Saved entries
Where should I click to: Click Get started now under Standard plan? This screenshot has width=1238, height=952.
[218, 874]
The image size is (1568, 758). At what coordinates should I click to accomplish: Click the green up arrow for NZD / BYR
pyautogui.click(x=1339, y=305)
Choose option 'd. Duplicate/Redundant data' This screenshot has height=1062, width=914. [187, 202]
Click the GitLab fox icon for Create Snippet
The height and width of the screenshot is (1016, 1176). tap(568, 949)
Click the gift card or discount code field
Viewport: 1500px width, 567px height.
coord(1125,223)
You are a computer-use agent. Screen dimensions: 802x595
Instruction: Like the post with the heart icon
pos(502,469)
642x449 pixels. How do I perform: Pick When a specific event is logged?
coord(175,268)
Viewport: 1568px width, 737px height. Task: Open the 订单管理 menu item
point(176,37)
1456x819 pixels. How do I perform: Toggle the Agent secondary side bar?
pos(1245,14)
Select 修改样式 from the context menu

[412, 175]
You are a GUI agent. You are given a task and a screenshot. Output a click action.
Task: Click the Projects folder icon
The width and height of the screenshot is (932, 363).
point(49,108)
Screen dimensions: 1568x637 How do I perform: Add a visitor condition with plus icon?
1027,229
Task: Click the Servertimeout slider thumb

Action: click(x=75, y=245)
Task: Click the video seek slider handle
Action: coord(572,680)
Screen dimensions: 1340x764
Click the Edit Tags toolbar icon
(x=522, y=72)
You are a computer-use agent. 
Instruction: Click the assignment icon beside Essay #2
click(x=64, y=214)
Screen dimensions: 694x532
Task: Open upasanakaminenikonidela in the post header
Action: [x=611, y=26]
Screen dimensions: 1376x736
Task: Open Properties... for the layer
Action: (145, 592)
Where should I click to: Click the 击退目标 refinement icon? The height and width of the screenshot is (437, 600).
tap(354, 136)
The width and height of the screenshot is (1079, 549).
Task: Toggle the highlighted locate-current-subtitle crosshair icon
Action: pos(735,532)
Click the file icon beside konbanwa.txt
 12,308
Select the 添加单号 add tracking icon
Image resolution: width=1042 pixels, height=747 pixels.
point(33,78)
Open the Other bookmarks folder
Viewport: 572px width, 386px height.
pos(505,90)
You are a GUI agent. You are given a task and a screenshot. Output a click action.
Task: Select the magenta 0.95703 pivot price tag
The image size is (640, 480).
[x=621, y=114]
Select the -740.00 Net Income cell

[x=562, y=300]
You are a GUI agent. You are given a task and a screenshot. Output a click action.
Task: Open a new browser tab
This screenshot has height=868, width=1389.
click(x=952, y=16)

# [Work required]
Copy from the entries above each line in which the string "folder" can be found.

# [Written reply]
Task: Click the Projects folder icon
Open the Other bookmarks folder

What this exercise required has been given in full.